I have been fascinated by ideas surrounding the human body since I was young. I was very into anime/manga and cosplay as a teenager, and this led to my passion in investigating how we dress up to express our identity, later translating to the medium of fashion design.
Where do you tend to draw your inspiration from when deciding on a new design concept or project? How do these muses manifest themselves within your fashion?
I am quite open to getting inspired in different ways, either from conversations with friends, reading literature and theories, emotional responses from personal incidents or case studies of other art/design projects.

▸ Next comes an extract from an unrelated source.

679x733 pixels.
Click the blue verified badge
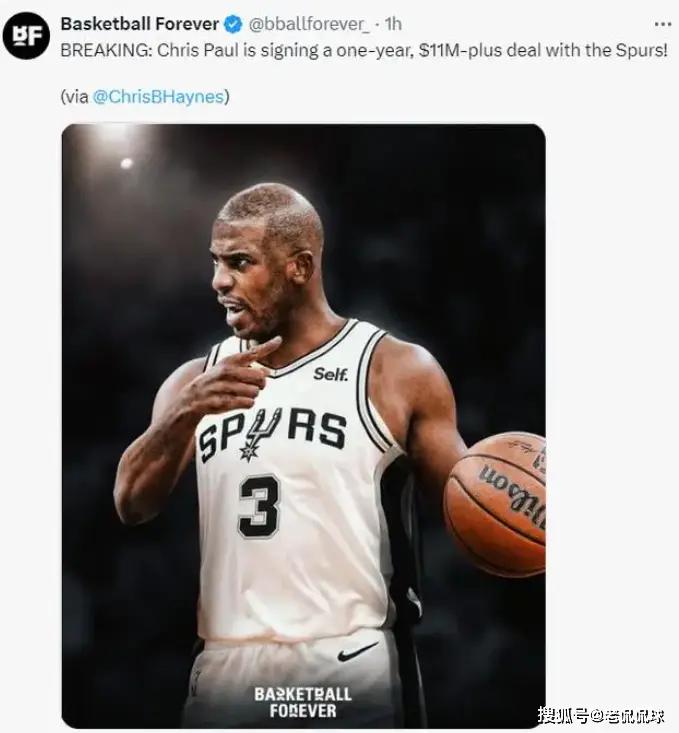coord(233,24)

These can then be further articulated into a concept to express through design or a problem to be solved by design.
Your Decomposition of Materiality project presents an alternative solution to the vast amount of material waste that is created by the fashion industry by using biodegradable materials in garments. Why did you feel it was important to highlight the problem of material waste?
I have always had an interest in speculating the core of design in general and its material concepts, so during my exploration in the fashion field, I began to question the contemporary entity of a garment or clothing. Whilst working in the Central Saint Martins fashion studio, I came to realise how much material waste is generated during a traditional fashion design project development, as garment toiles (mock-up models) are made repeatedly before the production process even begins.
The vast majority of textiles on the market are non-recyclable, which means we as young generation fashion graduates/students are also contributing to the pollution issues if we continue to do things the traditional way. When Central Saint Martins briefed us with a sustainable-focused project, I took the opportunity to spend time researching biomaterials and exploring case studies of existing material and technological innovations.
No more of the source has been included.